▶ What needs to be done
Your answer must be an exact copy of the data below, minus any pictures.

▶ Material for this exercise

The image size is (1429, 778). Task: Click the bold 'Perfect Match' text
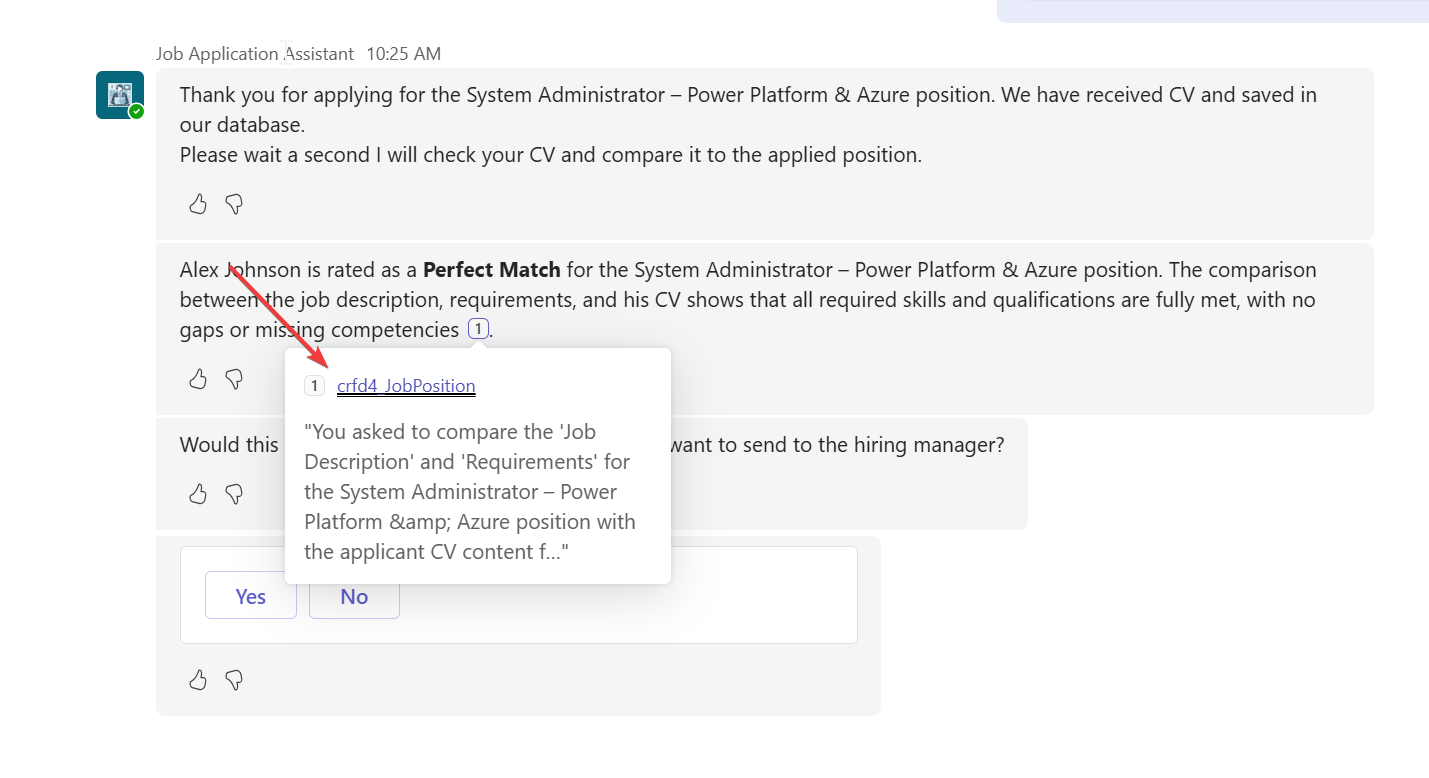pos(491,270)
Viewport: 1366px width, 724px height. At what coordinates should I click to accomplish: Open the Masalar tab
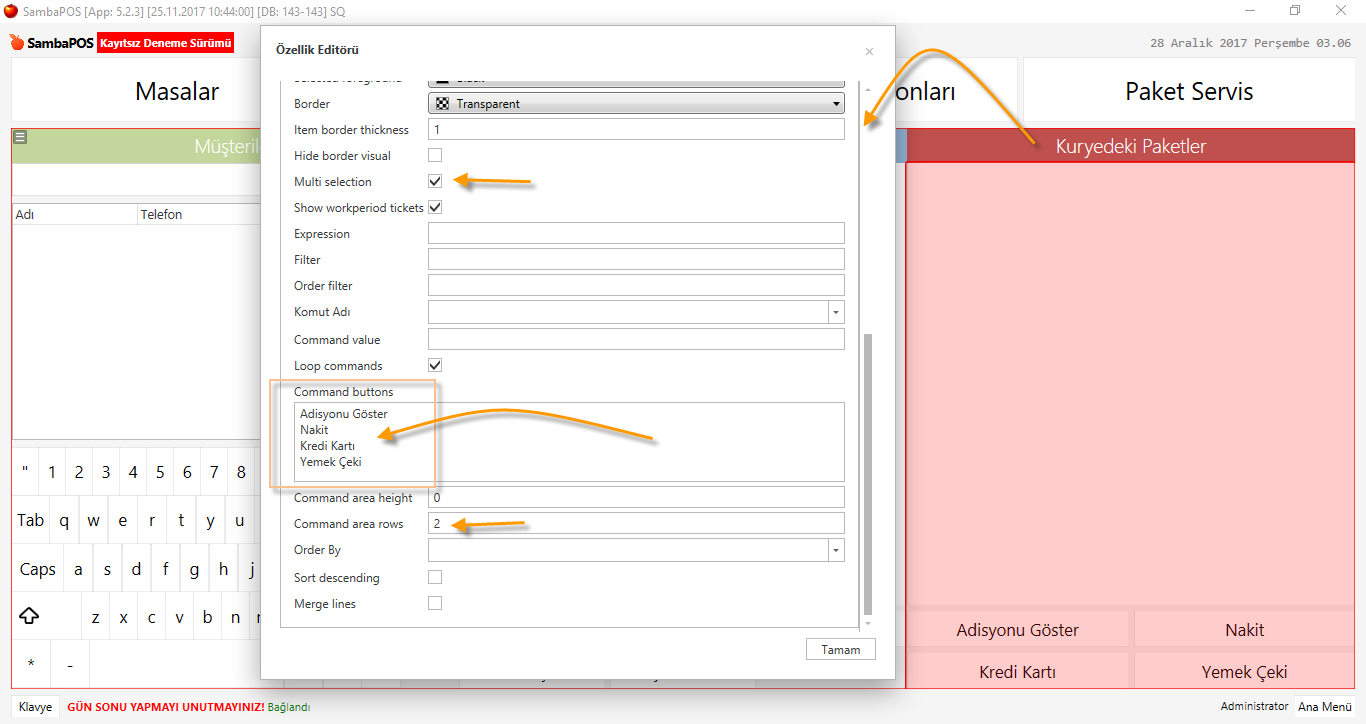[177, 92]
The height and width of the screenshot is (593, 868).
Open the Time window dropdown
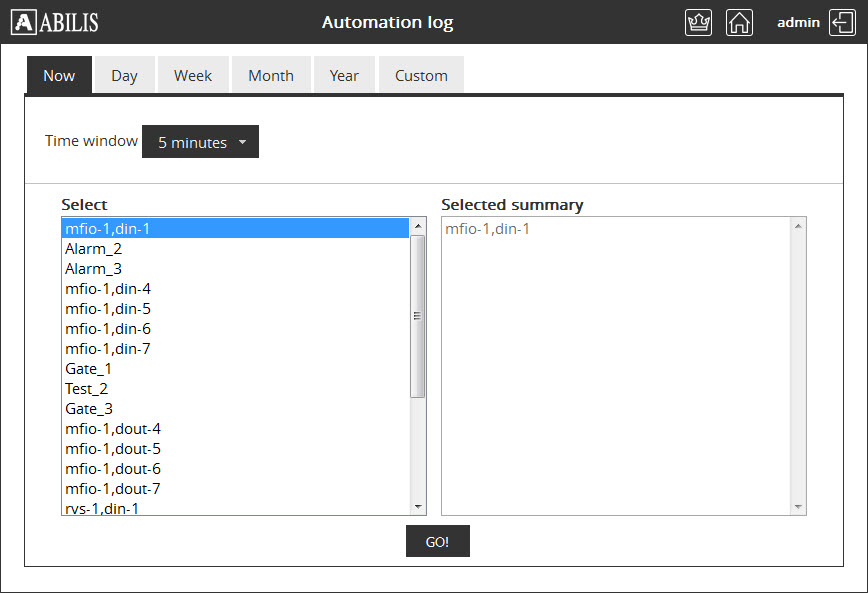coord(200,142)
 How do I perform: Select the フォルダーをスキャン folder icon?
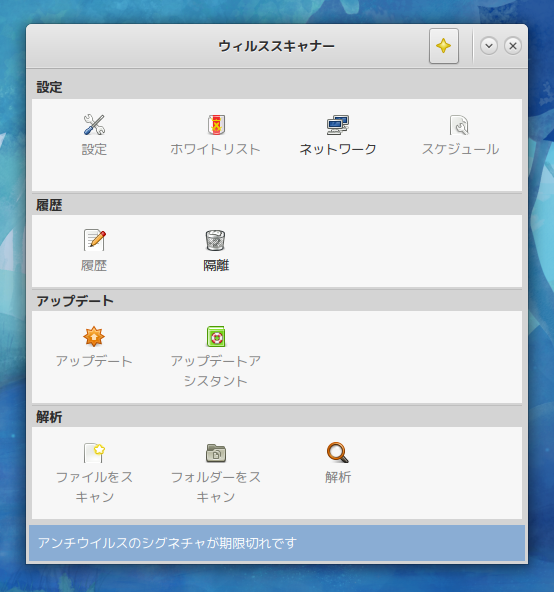[216, 453]
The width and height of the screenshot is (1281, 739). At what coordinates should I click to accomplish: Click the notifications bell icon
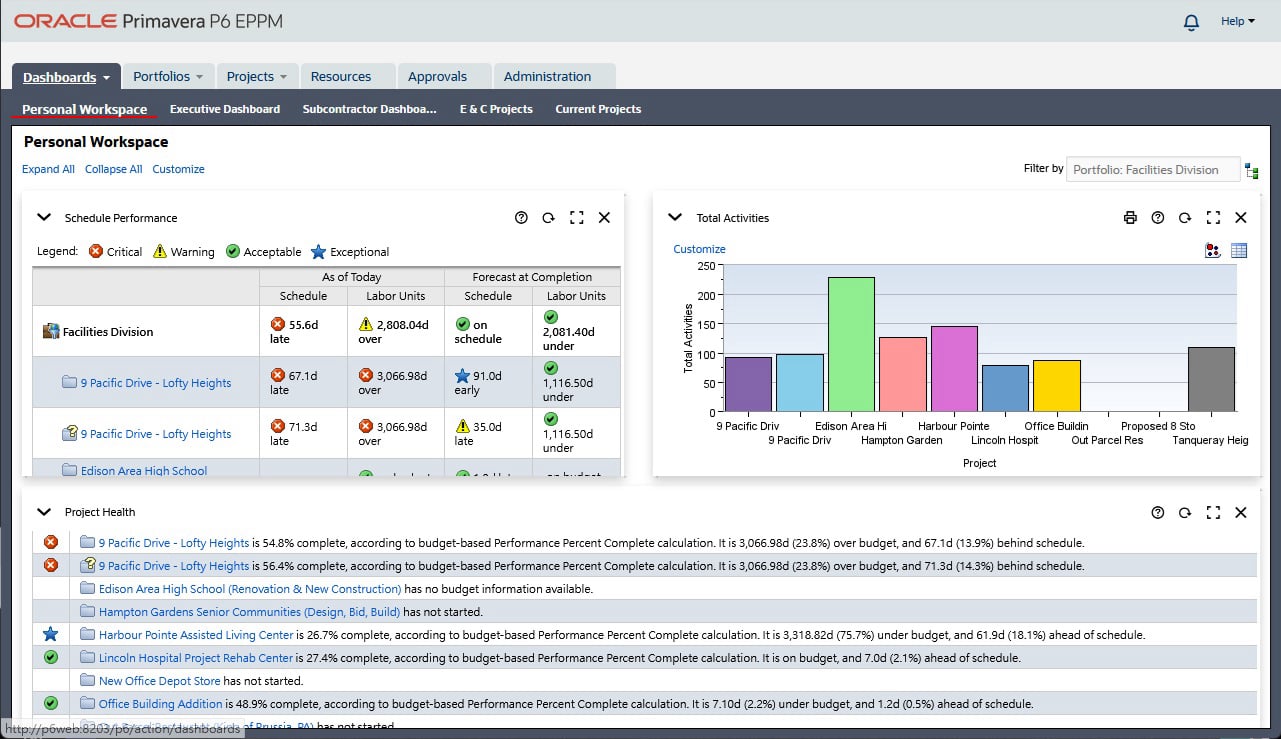tap(1191, 22)
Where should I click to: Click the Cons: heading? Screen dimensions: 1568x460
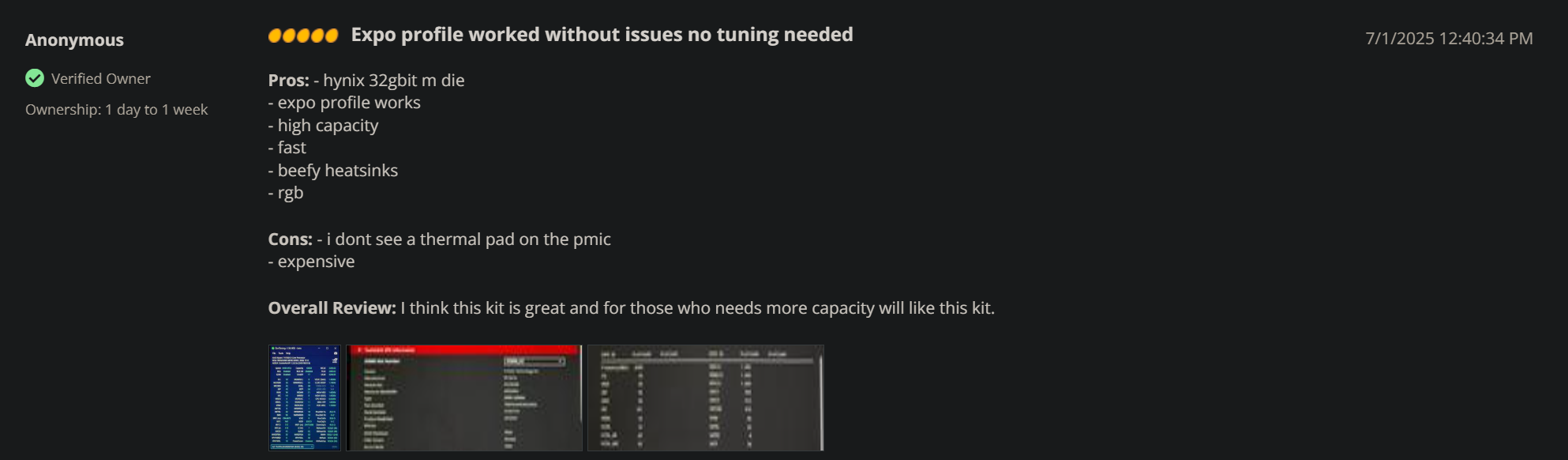coord(290,239)
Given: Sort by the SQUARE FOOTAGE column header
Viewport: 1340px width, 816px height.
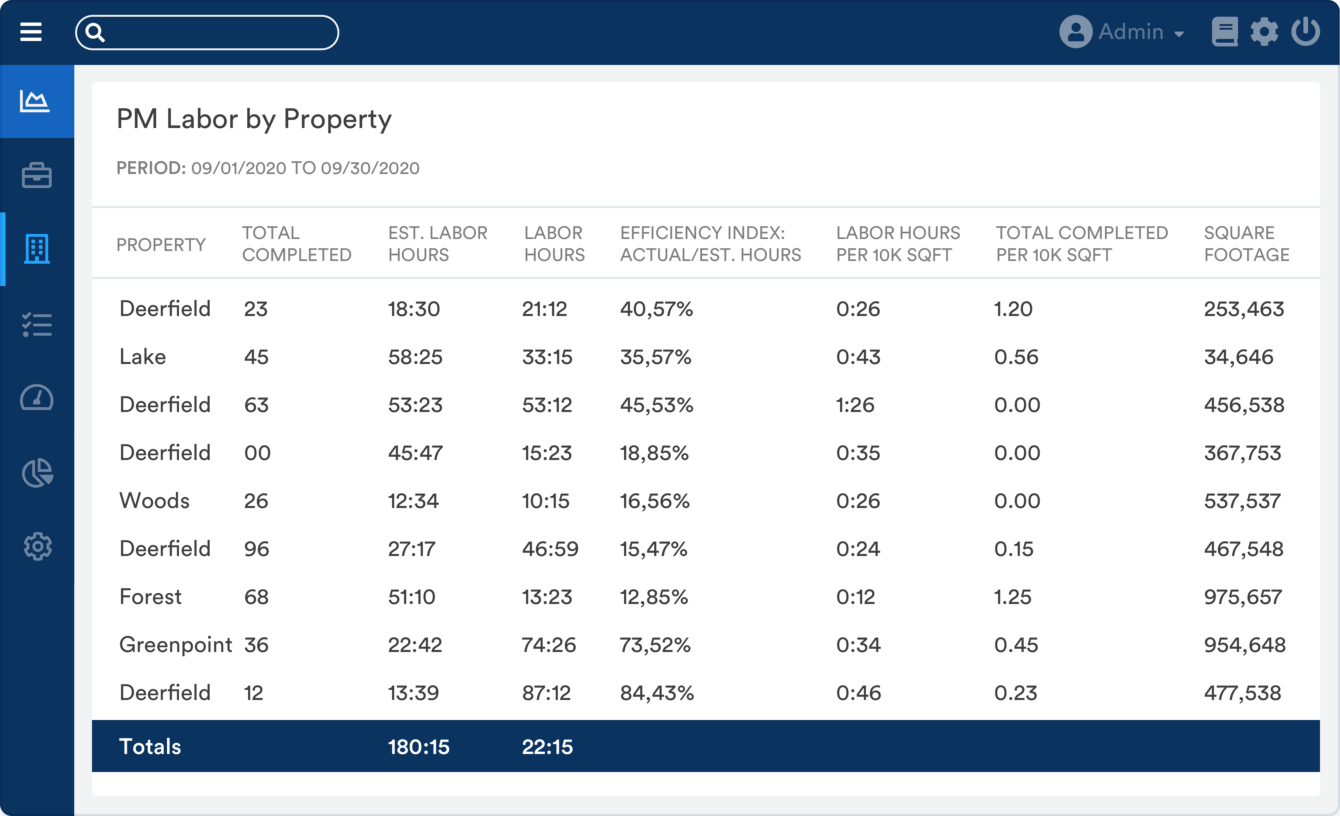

▶ Solution to this problem
The image size is (1429, 778). Task: Click the bold 'Perfect Match' text
pos(491,270)
Viewport: 1366px width, 724px height. At what coordinates should I click to accomplish: Open the Masalar tab
[177, 92]
The height and width of the screenshot is (593, 868).
Open the Time window dropdown
coord(200,142)
 How do I perform: Select the フォルダーをスキャン folder icon?
[216, 453]
The width and height of the screenshot is (1281, 739). At what coordinates should I click to accomplish: Click the notifications bell icon
tap(1191, 22)
Where should I click to: Click the Cons: heading? Screen dimensions: 1568x460
coord(290,239)
Given: Sort by the SQUARE FOOTAGE column header
Viewport: 1340px width, 816px height.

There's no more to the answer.